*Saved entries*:
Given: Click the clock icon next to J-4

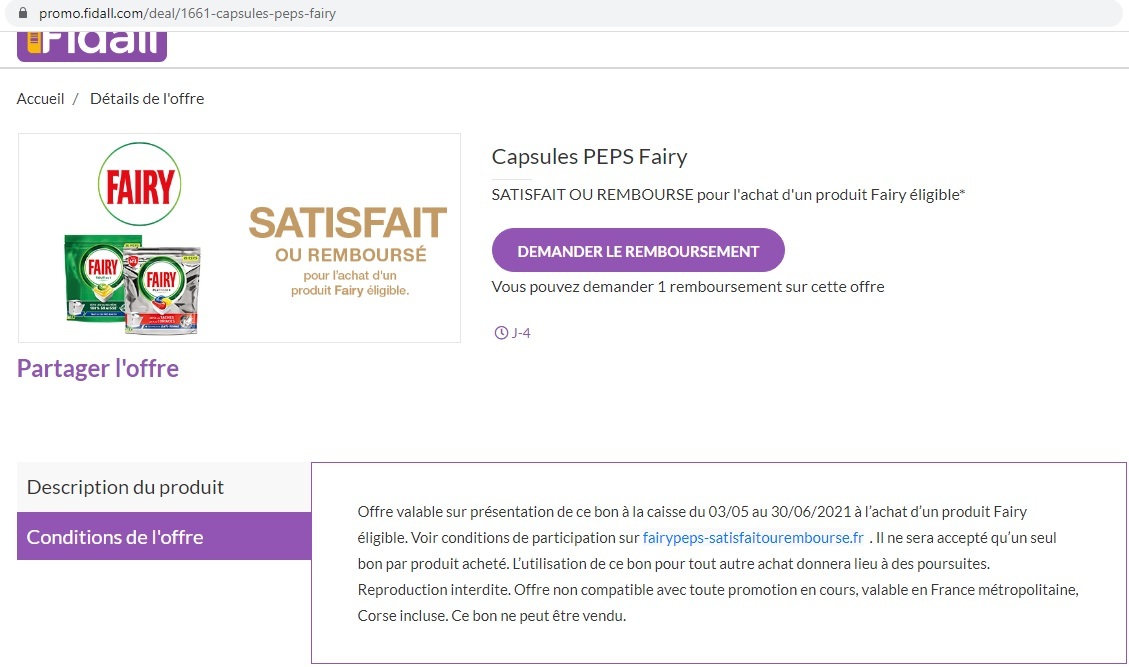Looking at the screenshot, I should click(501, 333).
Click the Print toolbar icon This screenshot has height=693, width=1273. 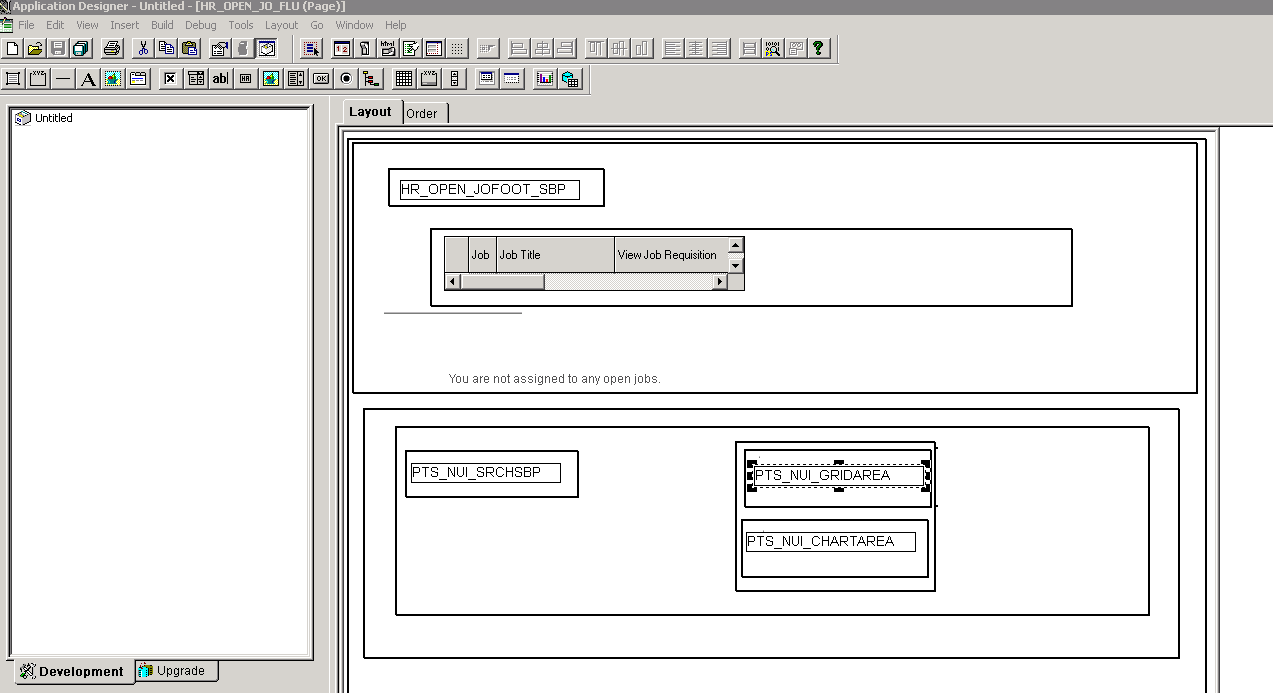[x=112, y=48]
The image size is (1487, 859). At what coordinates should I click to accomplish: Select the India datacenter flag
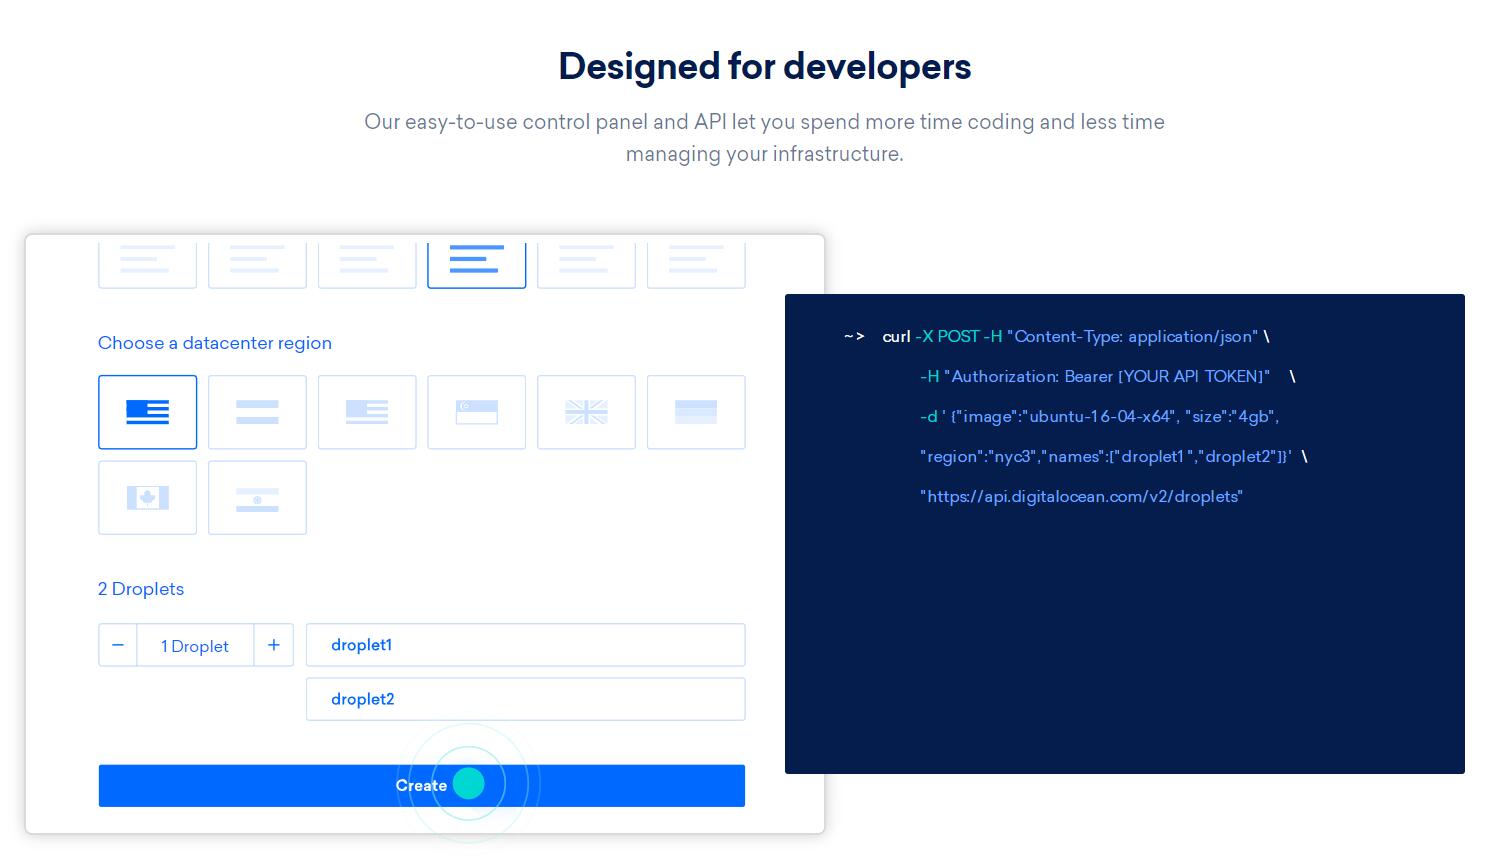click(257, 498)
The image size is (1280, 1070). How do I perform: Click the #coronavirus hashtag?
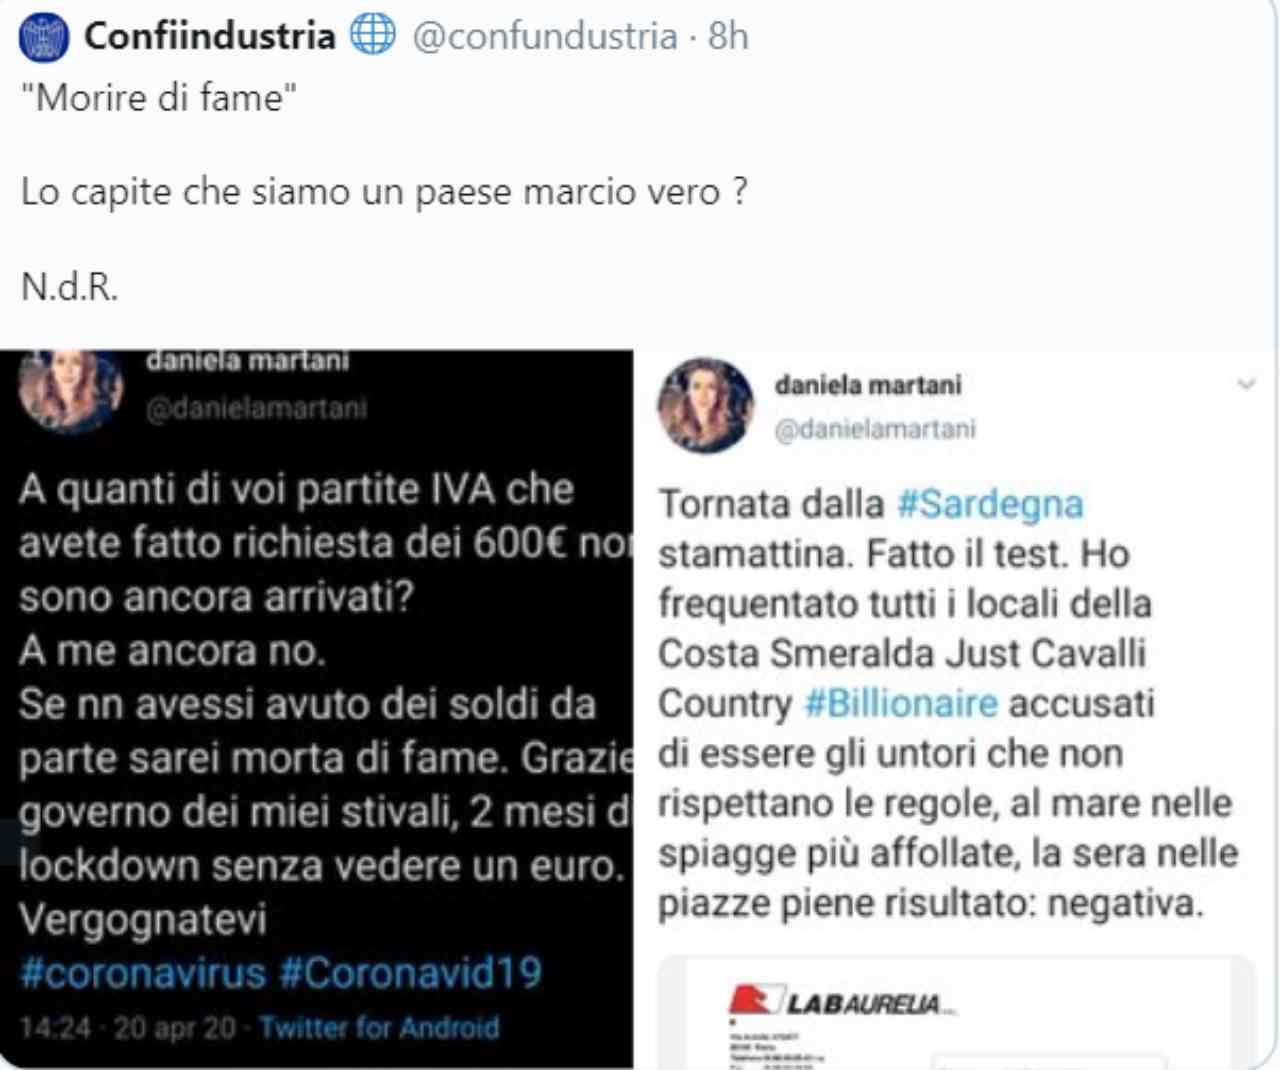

*WORK INSTRUCTION*: Copy exactly the lines from the line containing "The image size is (1487, 859)." through the last line of the records above, both included, and leave out any pictures.

*RESPONSE*:
The image size is (1487, 859). At what coordinates should I click to accomplish: Select the India datacenter flag
click(257, 498)
The image size is (1280, 1070). How do I perform: Click the #coronavirus hashtag?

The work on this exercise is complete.